:: Work instructions ::
Copy the stretch below that opens with the line containing "Task: Open the activities grid icon" and closes with the final line, offsetting every coordinate in its answers by adding 135 and changing nothing else. Leave the pictures out.

:: Data lines ::
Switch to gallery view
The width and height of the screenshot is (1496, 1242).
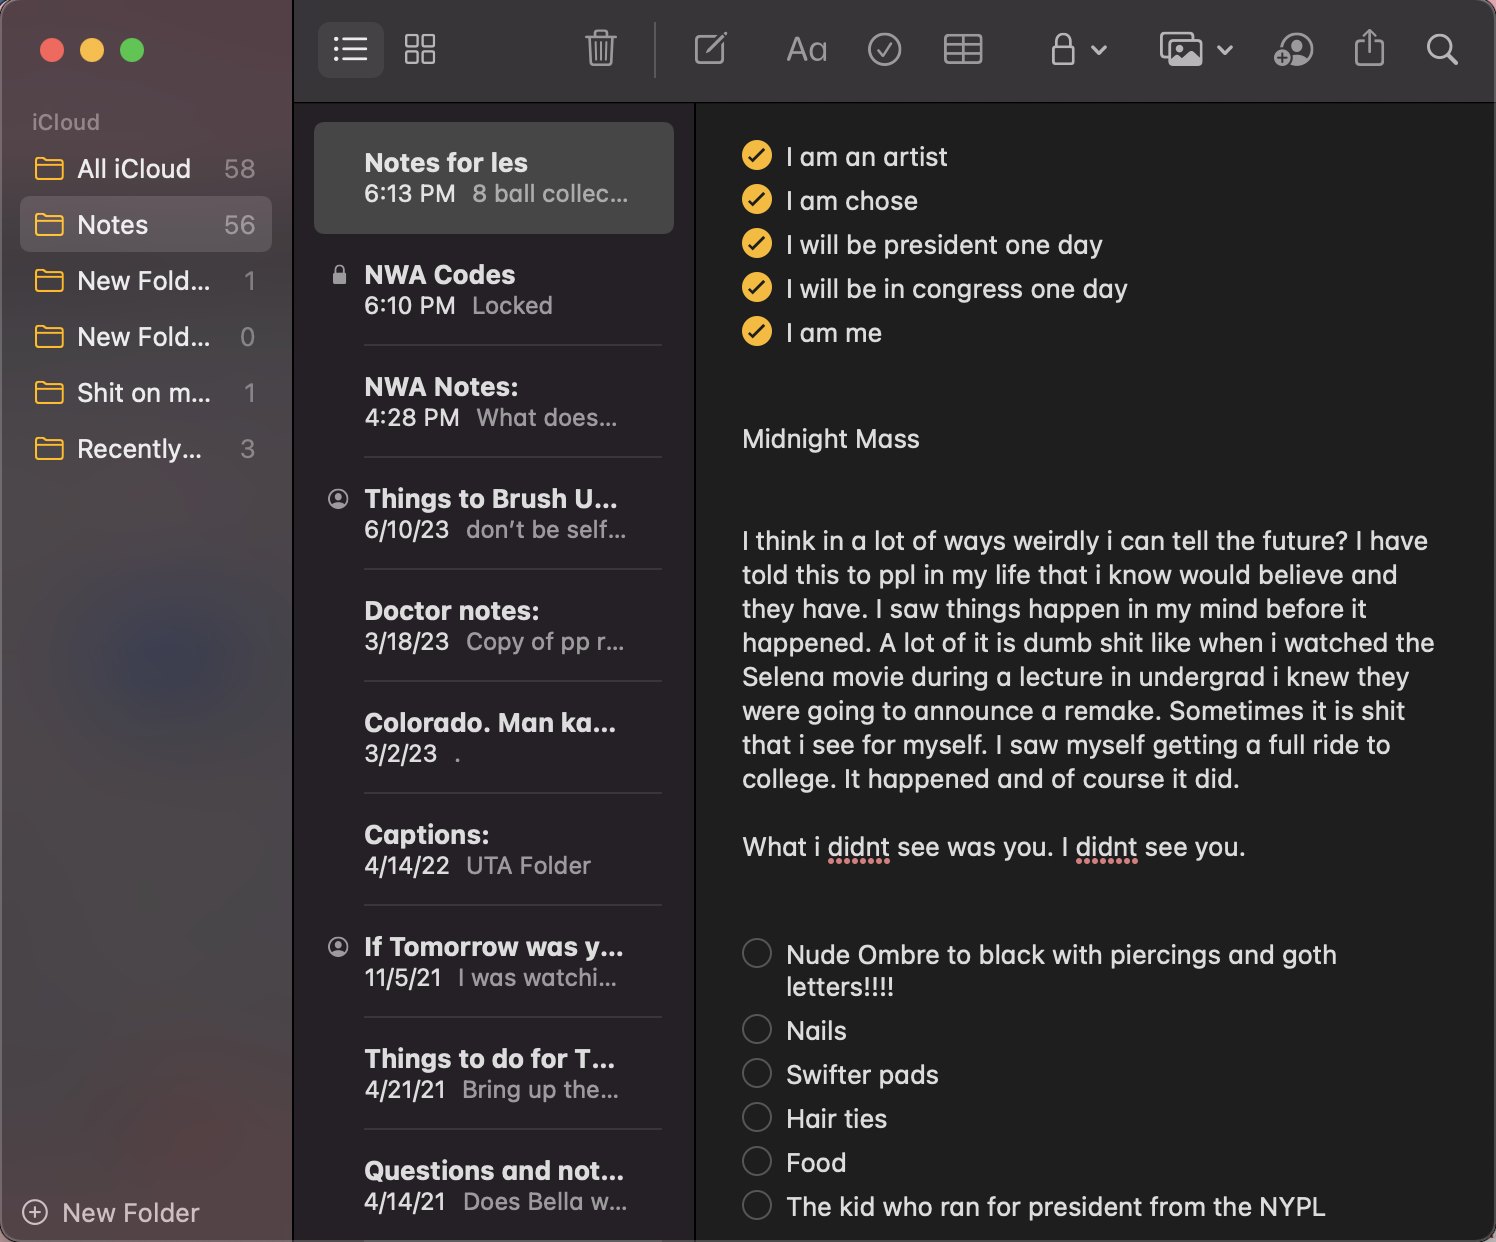pos(420,50)
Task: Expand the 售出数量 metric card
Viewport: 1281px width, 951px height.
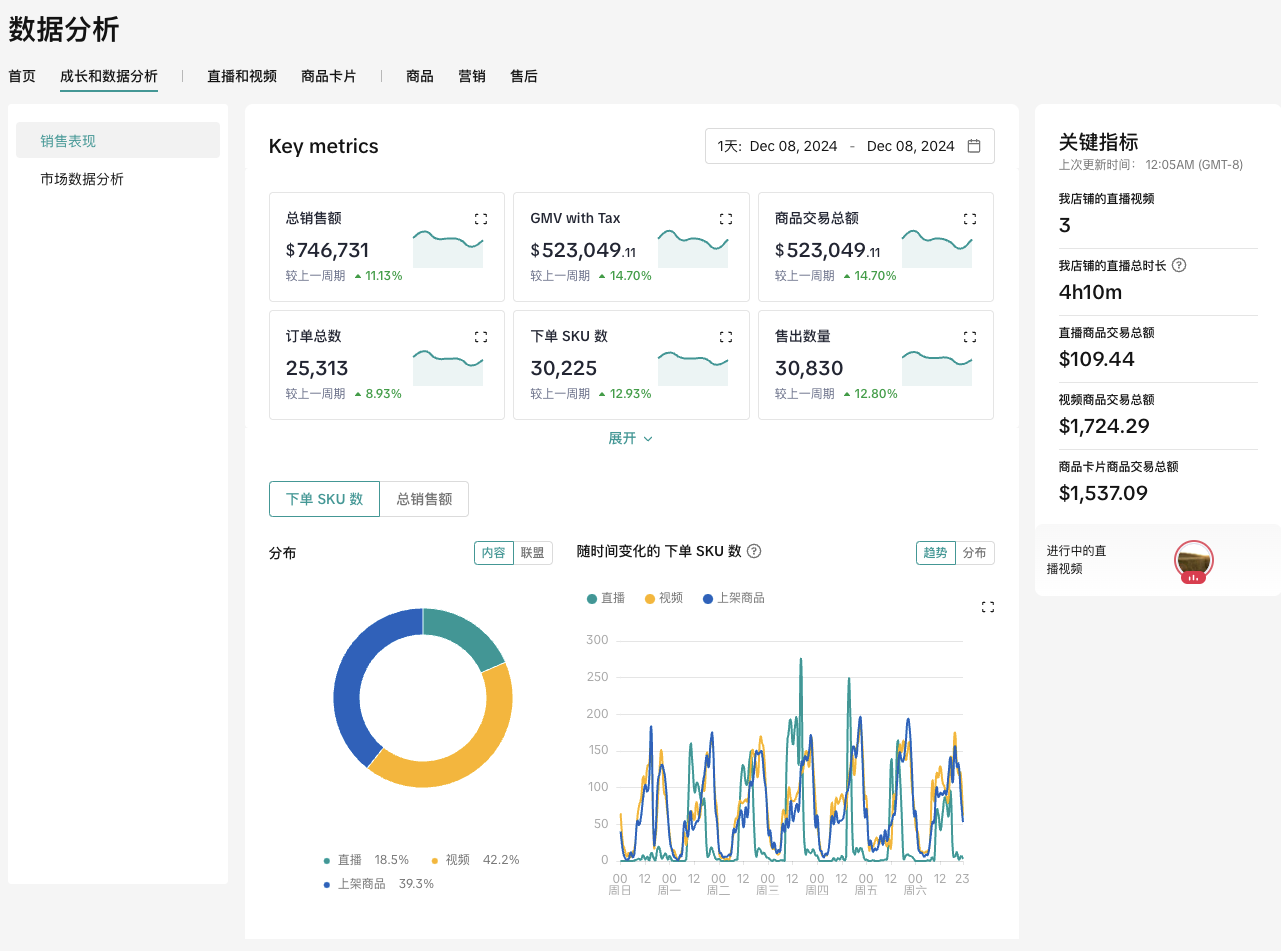Action: point(970,337)
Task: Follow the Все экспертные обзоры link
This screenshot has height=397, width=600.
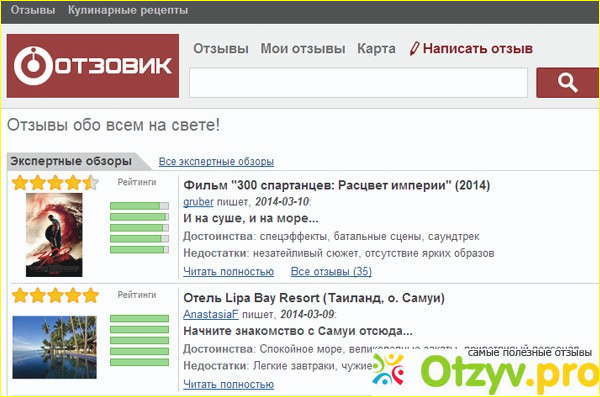Action: click(216, 162)

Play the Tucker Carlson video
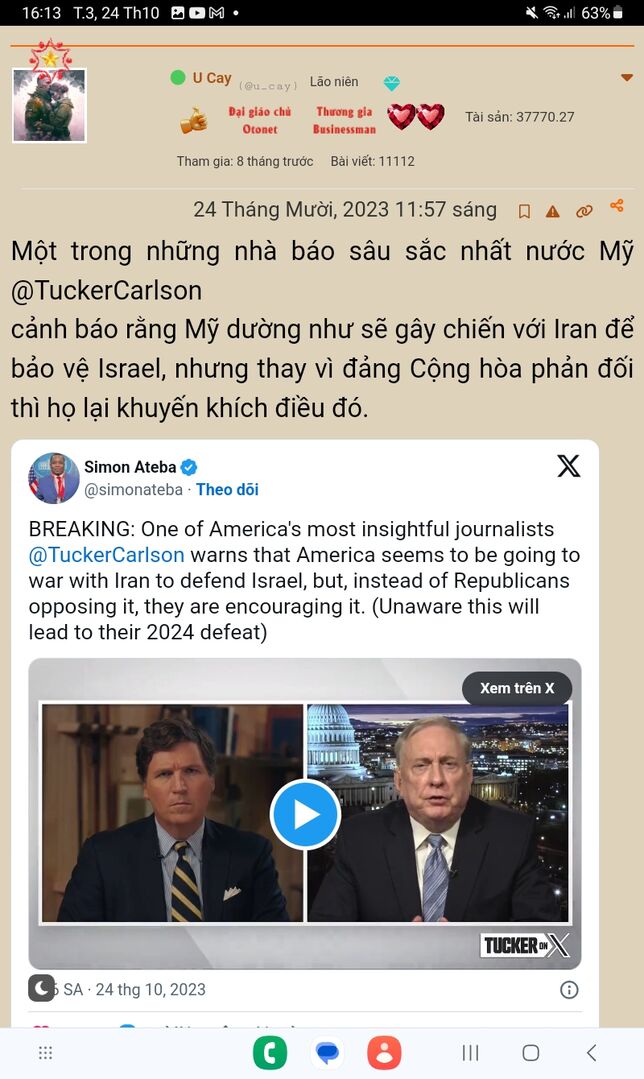click(305, 814)
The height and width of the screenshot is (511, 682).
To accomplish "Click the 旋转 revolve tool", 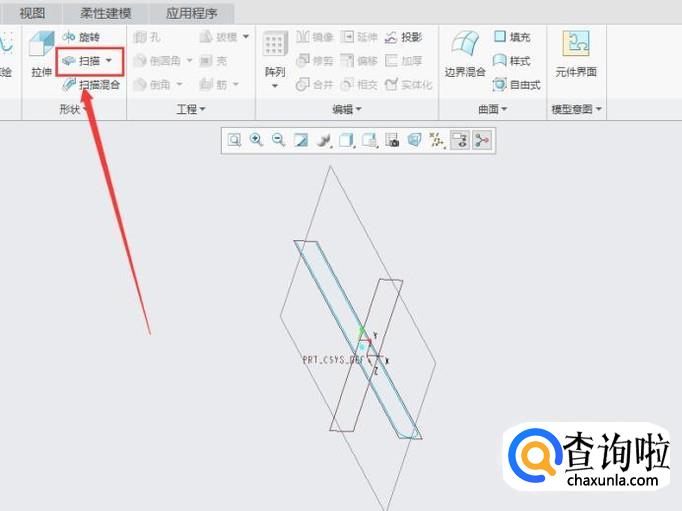I will 81,37.
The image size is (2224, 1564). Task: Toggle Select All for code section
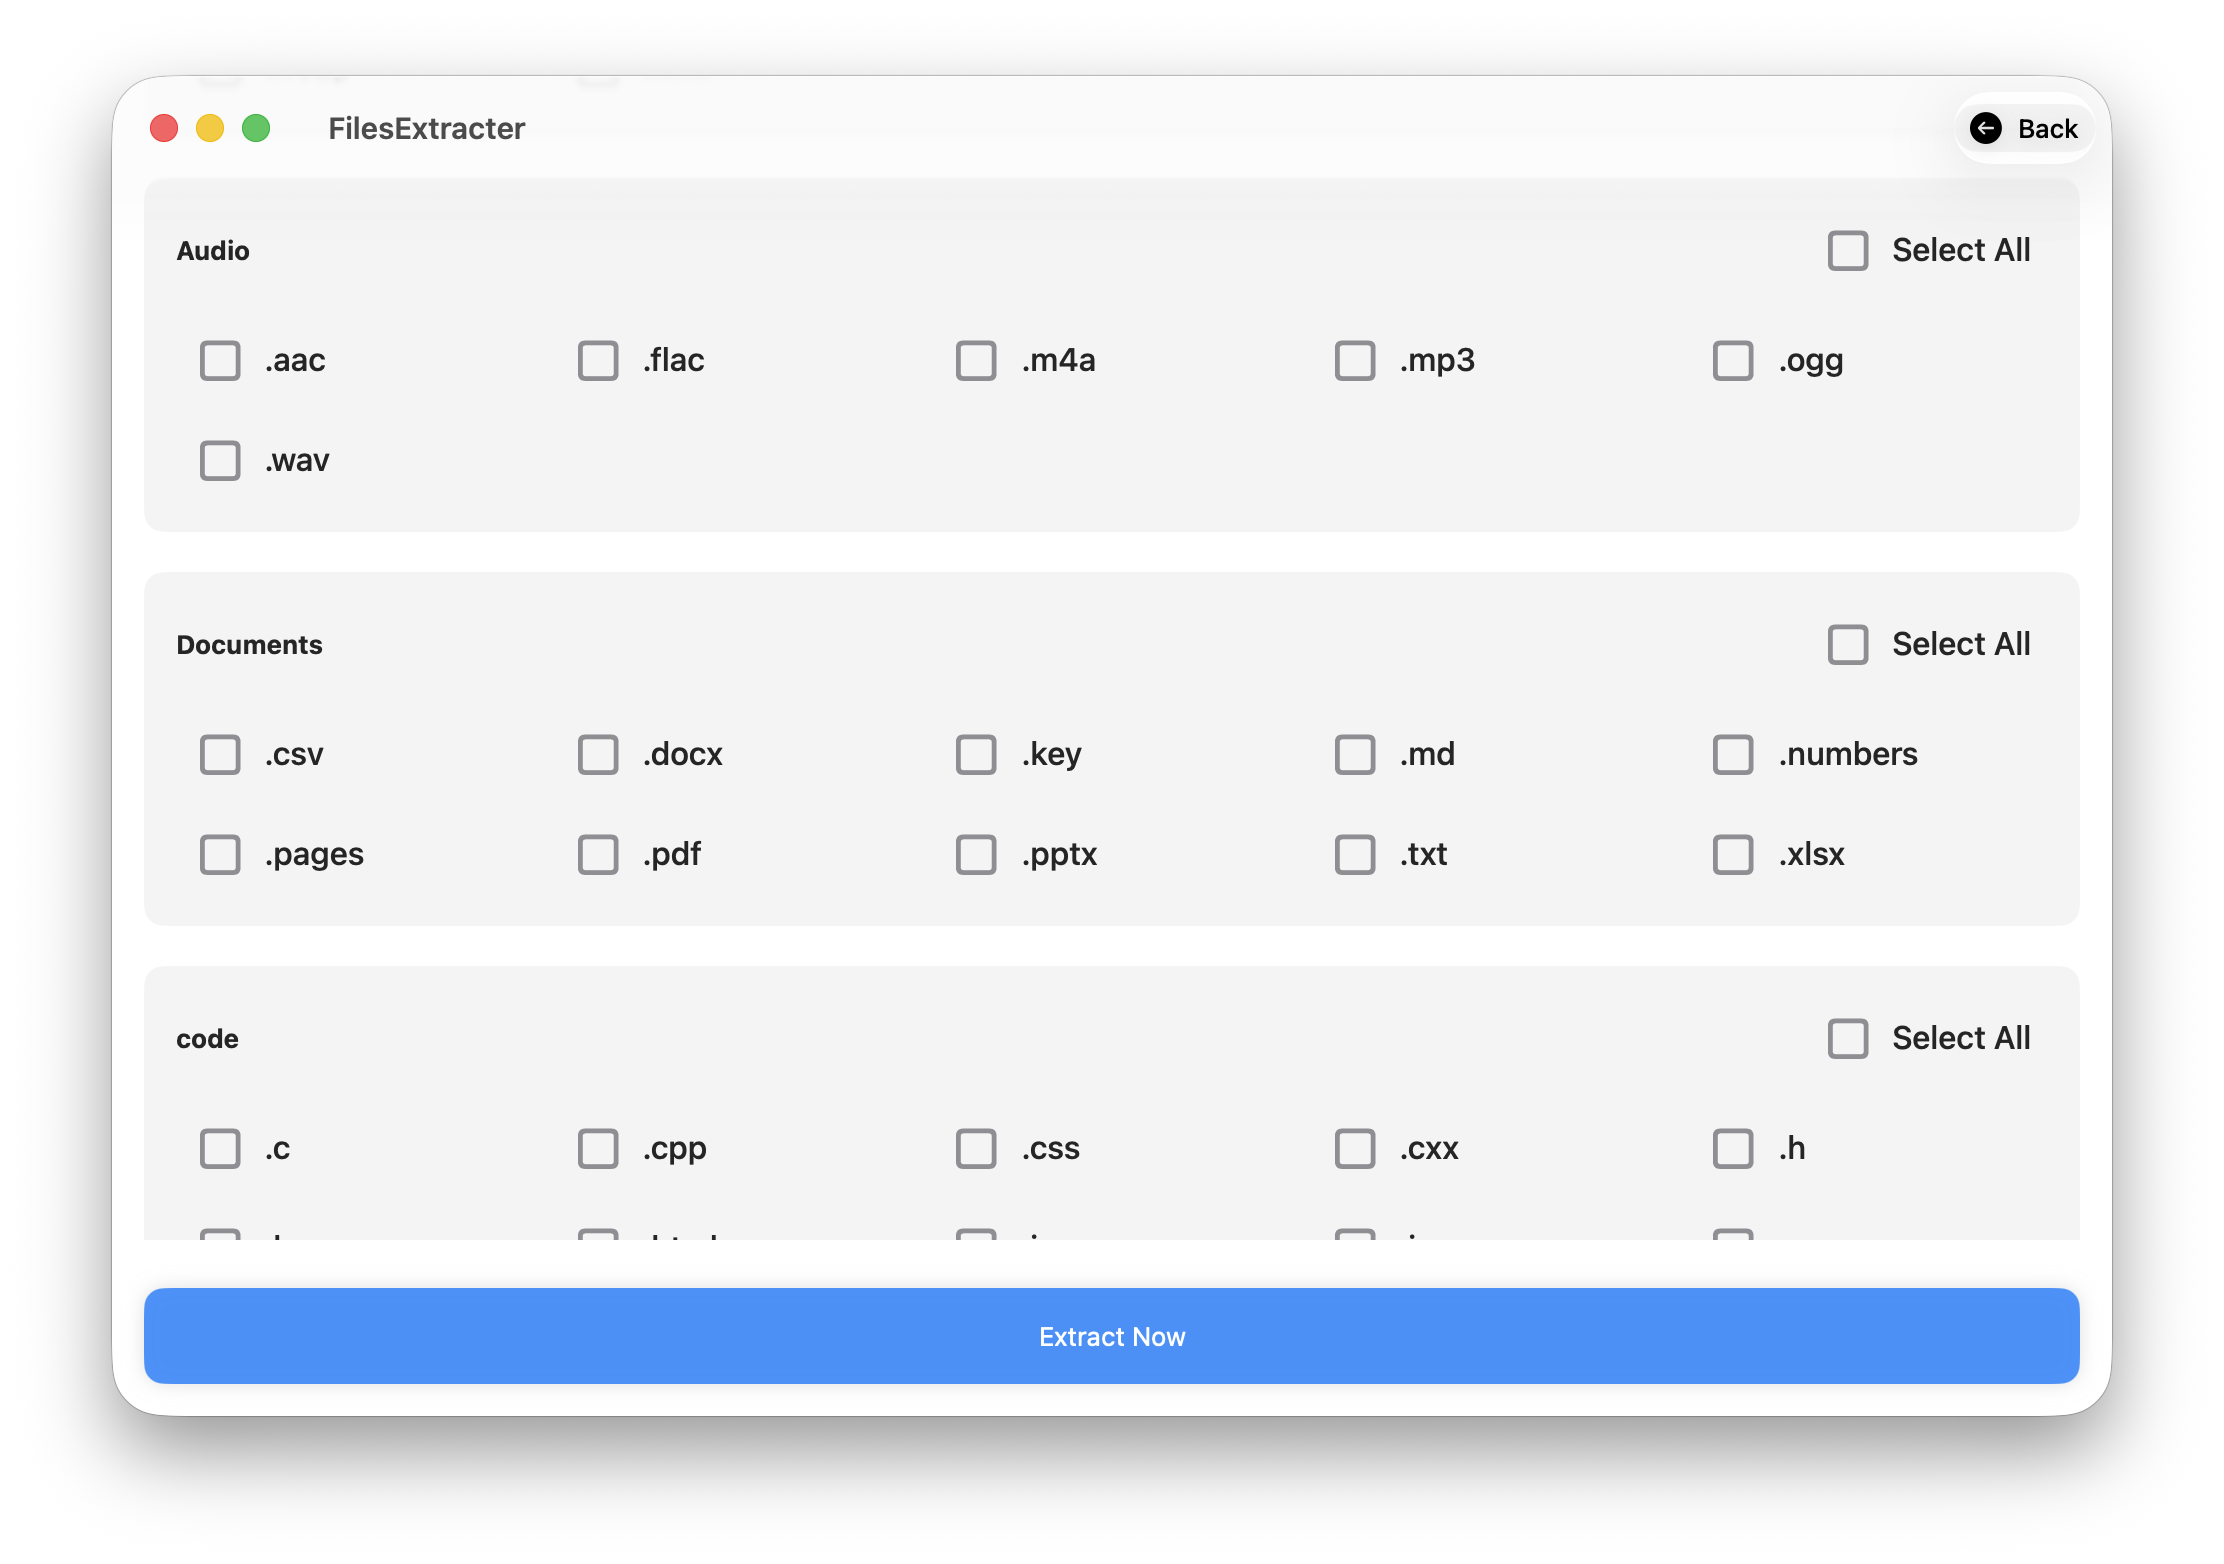click(x=1847, y=1038)
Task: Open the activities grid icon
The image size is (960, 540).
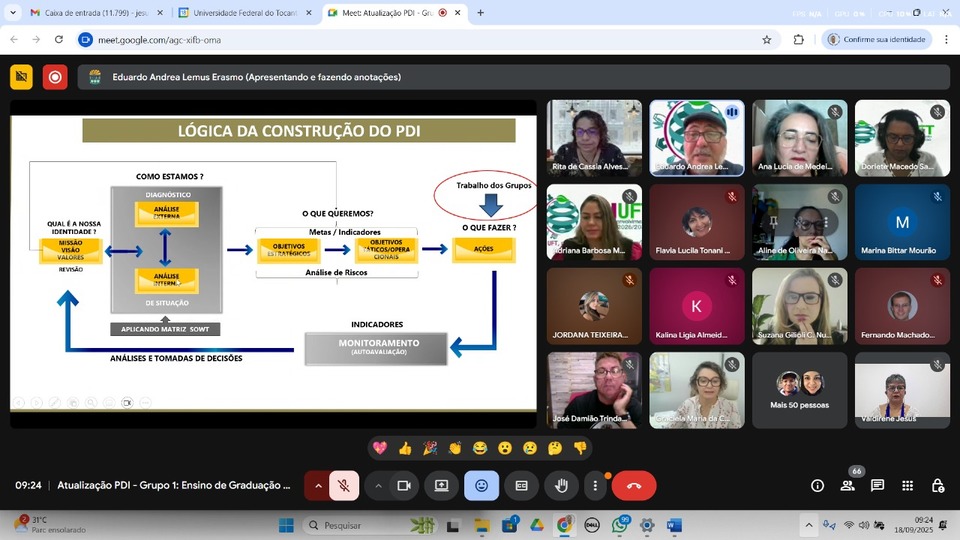Action: coord(908,485)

:: Written answer ::
Task: Open the activities grid icon
The image size is (960, 540).
Action: coord(1043,620)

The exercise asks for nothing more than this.